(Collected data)
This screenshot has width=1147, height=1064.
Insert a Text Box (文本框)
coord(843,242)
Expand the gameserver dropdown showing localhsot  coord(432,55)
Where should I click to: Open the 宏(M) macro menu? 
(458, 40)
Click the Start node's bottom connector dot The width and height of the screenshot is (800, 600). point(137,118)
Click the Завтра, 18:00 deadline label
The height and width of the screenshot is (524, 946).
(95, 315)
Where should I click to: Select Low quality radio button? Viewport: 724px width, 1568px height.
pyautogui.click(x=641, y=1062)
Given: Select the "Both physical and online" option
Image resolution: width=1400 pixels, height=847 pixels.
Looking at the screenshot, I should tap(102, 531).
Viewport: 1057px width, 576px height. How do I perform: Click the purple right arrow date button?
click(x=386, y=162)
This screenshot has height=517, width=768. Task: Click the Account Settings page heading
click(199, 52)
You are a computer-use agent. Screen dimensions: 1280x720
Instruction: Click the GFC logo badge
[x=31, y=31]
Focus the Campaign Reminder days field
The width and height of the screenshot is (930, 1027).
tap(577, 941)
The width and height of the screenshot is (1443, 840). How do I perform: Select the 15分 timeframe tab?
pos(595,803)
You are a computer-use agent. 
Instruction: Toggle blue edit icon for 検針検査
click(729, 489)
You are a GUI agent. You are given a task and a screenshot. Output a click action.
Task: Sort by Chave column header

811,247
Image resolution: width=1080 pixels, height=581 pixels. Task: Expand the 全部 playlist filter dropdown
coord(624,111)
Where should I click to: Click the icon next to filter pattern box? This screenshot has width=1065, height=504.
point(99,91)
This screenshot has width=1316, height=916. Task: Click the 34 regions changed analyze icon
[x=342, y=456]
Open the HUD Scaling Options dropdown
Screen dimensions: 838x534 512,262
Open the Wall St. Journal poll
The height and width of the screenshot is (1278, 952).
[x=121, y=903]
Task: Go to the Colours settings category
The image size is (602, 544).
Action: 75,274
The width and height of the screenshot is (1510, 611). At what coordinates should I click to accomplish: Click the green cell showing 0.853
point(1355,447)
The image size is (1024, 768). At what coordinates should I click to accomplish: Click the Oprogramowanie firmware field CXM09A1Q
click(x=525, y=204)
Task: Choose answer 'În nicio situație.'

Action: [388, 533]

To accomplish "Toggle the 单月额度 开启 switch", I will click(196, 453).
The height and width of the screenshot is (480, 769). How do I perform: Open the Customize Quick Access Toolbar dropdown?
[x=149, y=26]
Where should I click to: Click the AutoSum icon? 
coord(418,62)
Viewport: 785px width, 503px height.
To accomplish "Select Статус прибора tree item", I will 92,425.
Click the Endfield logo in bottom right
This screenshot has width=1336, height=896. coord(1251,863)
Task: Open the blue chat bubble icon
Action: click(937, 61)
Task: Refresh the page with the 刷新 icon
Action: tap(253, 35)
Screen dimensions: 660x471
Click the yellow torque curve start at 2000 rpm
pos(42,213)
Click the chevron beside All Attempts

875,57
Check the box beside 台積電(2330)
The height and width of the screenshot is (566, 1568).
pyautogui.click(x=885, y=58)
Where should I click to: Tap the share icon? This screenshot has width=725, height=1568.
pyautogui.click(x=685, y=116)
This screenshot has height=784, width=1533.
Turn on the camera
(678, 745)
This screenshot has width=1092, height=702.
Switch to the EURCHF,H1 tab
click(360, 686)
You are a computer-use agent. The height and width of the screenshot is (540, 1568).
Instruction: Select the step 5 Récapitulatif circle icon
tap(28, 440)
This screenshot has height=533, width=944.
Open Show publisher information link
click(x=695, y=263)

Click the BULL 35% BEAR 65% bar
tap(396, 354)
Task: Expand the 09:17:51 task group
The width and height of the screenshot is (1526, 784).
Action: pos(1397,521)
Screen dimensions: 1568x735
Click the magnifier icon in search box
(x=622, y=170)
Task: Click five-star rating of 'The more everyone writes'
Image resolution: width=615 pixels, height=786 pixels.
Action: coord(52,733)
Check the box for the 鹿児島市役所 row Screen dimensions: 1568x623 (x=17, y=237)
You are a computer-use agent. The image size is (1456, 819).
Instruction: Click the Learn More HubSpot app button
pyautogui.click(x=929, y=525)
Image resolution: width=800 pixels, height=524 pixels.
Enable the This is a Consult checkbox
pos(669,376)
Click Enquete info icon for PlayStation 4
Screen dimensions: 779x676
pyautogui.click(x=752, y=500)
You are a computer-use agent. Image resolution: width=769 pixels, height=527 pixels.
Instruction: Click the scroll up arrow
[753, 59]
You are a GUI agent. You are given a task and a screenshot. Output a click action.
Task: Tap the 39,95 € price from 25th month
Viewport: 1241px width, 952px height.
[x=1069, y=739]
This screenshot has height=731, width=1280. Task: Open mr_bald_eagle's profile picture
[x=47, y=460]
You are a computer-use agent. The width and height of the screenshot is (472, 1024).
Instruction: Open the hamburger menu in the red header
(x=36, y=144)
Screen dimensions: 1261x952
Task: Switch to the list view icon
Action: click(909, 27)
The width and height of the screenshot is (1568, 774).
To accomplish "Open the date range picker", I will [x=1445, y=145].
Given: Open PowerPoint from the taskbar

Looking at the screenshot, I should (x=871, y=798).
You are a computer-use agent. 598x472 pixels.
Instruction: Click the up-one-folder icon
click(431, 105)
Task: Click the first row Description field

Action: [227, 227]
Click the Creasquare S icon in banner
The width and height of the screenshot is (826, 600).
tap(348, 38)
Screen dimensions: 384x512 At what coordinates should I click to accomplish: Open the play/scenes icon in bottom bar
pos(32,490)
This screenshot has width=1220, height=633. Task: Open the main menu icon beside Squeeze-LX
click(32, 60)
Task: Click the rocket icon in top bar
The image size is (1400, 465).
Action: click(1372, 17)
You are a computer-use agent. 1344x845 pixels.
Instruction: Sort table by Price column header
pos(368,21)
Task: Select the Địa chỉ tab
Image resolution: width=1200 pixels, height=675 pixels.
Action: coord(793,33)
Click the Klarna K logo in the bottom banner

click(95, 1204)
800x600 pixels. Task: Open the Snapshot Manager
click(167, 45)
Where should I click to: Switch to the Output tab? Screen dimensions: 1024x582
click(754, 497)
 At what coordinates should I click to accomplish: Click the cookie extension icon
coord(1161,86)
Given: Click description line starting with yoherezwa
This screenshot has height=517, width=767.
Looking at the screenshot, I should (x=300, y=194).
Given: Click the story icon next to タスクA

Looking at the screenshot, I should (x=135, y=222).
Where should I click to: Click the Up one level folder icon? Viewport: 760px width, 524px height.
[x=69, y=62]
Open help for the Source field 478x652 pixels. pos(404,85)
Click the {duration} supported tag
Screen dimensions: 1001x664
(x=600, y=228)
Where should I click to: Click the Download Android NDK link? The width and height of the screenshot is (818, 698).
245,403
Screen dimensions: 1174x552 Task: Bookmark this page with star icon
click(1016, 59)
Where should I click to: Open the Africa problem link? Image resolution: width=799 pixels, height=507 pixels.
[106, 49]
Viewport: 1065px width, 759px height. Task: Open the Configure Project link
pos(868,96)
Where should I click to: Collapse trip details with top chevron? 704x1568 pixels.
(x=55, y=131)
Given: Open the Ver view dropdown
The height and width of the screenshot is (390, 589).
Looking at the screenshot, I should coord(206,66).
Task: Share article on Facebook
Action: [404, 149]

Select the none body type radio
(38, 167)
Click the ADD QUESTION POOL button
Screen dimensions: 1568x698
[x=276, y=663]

**ABOUT THIS TASK:** The records above need to be written out once more, exactly.

**TASK OUTPUT:**
This screenshot has width=1147, height=1064.
Insert a Text Box (文本框)
coord(843,242)
Expand the gameserver dropdown showing localhsot  coord(432,55)
Where should I click to: Open the 宏(M) macro menu? 
(458, 40)
Click the Start node's bottom connector dot The width and height of the screenshot is (800, 600). point(137,118)
Click the Завтра, 18:00 deadline label
The height and width of the screenshot is (524, 946).
(95, 315)
Where should I click to: Select Low quality radio button? Viewport: 724px width, 1568px height.
pyautogui.click(x=641, y=1062)
Given: Select the "Both physical and online" option
Image resolution: width=1400 pixels, height=847 pixels.
Looking at the screenshot, I should tap(102, 531).
Viewport: 1057px width, 576px height. How do I perform: Click the purple right arrow date button?
click(x=386, y=162)
This screenshot has height=517, width=768. Task: Click the Account Settings page heading
click(199, 52)
You are a computer-use agent. Screen dimensions: 1280x720
Instruction: Click the GFC logo badge
[x=31, y=31]
Focus the Campaign Reminder days field
The width and height of the screenshot is (930, 1027).
tap(577, 941)
The width and height of the screenshot is (1443, 840). How do I perform: Select the 15分 timeframe tab?
pos(595,803)
You are a computer-use agent. 
Instruction: Toggle blue edit icon for 検針検査
click(729, 489)
You are a GUI agent. You are given a task and a screenshot. Output a click action.
Task: Sort by Chave column header

811,247
Image resolution: width=1080 pixels, height=581 pixels. Task: Expand the 全部 playlist filter dropdown
coord(624,111)
Where should I click to: Click the icon next to filter pattern box? This screenshot has width=1065, height=504.
point(99,91)
This screenshot has width=1316, height=916. Task: Click the 34 regions changed analyze icon
[x=342, y=456]
Open the HUD Scaling Options dropdown
Screen dimensions: 838x534 512,262
Open the Wall St. Journal poll
The height and width of the screenshot is (1278, 952).
[x=121, y=903]
Task: Go to the Colours settings category
The image size is (602, 544).
Action: 75,274
The width and height of the screenshot is (1510, 611). At what coordinates should I click to accomplish: Click the green cell showing 0.853
point(1355,447)
The image size is (1024, 768). At what coordinates should I click to accomplish: Click the Oprogramowanie firmware field CXM09A1Q
click(x=525, y=204)
Task: Choose answer 'În nicio situație.'

Action: [388, 533]

To accomplish "Toggle the 单月额度 开启 switch", I will click(196, 453).
The height and width of the screenshot is (480, 769). How do I perform: Open the Customize Quick Access Toolbar dropdown?
[x=149, y=26]
Where should I click to: Click the AutoSum icon? 
coord(418,62)
Viewport: 785px width, 503px height.
To accomplish "Select Статус прибора tree item", I will 92,425.
Click the Endfield logo in bottom right
This screenshot has width=1336, height=896. coord(1251,863)
Task: Open the blue chat bubble icon
Action: click(937, 61)
Task: Refresh the page with the 刷新 icon
Action: tap(253, 35)
Screen dimensions: 660x471
Click the yellow torque curve start at 2000 rpm
pos(42,213)
Click the chevron beside All Attempts

875,57
Check the box beside 台積電(2330)
The height and width of the screenshot is (566, 1568).
pyautogui.click(x=885, y=58)
Where should I click to: Tap the share icon? This screenshot has width=725, height=1568.
pyautogui.click(x=685, y=116)
This screenshot has height=784, width=1533.
Turn on the camera
(678, 745)
This screenshot has width=1092, height=702.
Switch to the EURCHF,H1 tab
click(360, 686)
You are a computer-use agent. The height and width of the screenshot is (540, 1568).
Instruction: Select the step 5 Récapitulatif circle icon
tap(28, 440)
This screenshot has height=533, width=944.
Open Show publisher information link
click(x=695, y=263)

Click the BULL 35% BEAR 65% bar
tap(396, 354)
Task: Expand the 09:17:51 task group
The width and height of the screenshot is (1526, 784).
Action: pos(1397,521)
Screen dimensions: 1568x735
Click the magnifier icon in search box
(x=622, y=170)
Task: Click five-star rating of 'The more everyone writes'
Image resolution: width=615 pixels, height=786 pixels.
Action: coord(52,733)
Check the box for the 鹿児島市役所 row Screen dimensions: 1568x623 (x=17, y=237)
You are a computer-use agent. The image size is (1456, 819).
Instruction: Click the Learn More HubSpot app button
pyautogui.click(x=929, y=525)
Image resolution: width=800 pixels, height=524 pixels.
Enable the This is a Consult checkbox
pos(669,376)
Click Enquete info icon for PlayStation 4
Screen dimensions: 779x676
pyautogui.click(x=752, y=500)
You are a computer-use agent. Image resolution: width=769 pixels, height=527 pixels.
Instruction: Click the scroll up arrow
[753, 59]
You are a GUI agent. You are given a task and a screenshot. Output a click action.
Task: Tap the 39,95 € price from 25th month
Viewport: 1241px width, 952px height.
[x=1069, y=739]
This screenshot has height=731, width=1280. Task: Open mr_bald_eagle's profile picture
[x=47, y=460]
You are a computer-use agent. The width and height of the screenshot is (472, 1024).
Instruction: Open the hamburger menu in the red header
(x=36, y=144)
Screen dimensions: 1261x952
Task: Switch to the list view icon
Action: click(909, 27)
The width and height of the screenshot is (1568, 774).
To accomplish "Open the date range picker", I will [x=1445, y=145].
Given: Open PowerPoint from the taskbar

Looking at the screenshot, I should (x=871, y=798).
You are a computer-use agent. 598x472 pixels.
Instruction: Click the up-one-folder icon
click(431, 105)
Task: Click the first row Description field

Action: [227, 227]
Click the Creasquare S icon in banner
The width and height of the screenshot is (826, 600).
tap(348, 38)
Screen dimensions: 384x512 At what coordinates should I click to accomplish: Open the play/scenes icon in bottom bar
pos(32,490)
This screenshot has width=1220, height=633. Task: Open the main menu icon beside Squeeze-LX
click(32, 60)
Task: Click the rocket icon in top bar
The image size is (1400, 465).
Action: click(1372, 17)
You are a computer-use agent. 1344x845 pixels.
Instruction: Sort table by Price column header
pos(368,21)
Task: Select the Địa chỉ tab
Image resolution: width=1200 pixels, height=675 pixels.
Action: coord(793,33)
Click the Klarna K logo in the bottom banner

click(95, 1204)
800x600 pixels. Task: Open the Snapshot Manager
click(167, 45)
Where should I click to: Switch to the Output tab? Screen dimensions: 1024x582
click(754, 497)
 At what coordinates should I click to accomplish: Click the cookie extension icon
coord(1161,86)
Given: Click description line starting with yoherezwa
This screenshot has height=517, width=767.
Looking at the screenshot, I should (x=300, y=194).
Given: Click the story icon next to タスクA

Looking at the screenshot, I should (x=135, y=222).
Where should I click to: Click the Up one level folder icon? Viewport: 760px width, 524px height.
[x=69, y=62]
Open help for the Source field 478x652 pixels. pos(404,85)
Click the {duration} supported tag
Screen dimensions: 1001x664
(x=600, y=228)
Where should I click to: Click the Download Android NDK link? The width and height of the screenshot is (818, 698).
245,403
Screen dimensions: 1174x552 Task: Bookmark this page with star icon
click(1016, 59)
Where should I click to: Open the Africa problem link? Image resolution: width=799 pixels, height=507 pixels.
[106, 49]
Viewport: 1065px width, 759px height. Task: Open the Configure Project link
pos(868,96)
Where should I click to: Collapse trip details with top chevron? 704x1568 pixels.
(x=55, y=131)
Given: Open the Ver view dropdown
The height and width of the screenshot is (390, 589).
Looking at the screenshot, I should coord(206,66).
Task: Share article on Facebook
Action: [404, 149]

Select the none body type radio
(38, 167)
Click the ADD QUESTION POOL button
Screen dimensions: 1568x698
[x=276, y=663]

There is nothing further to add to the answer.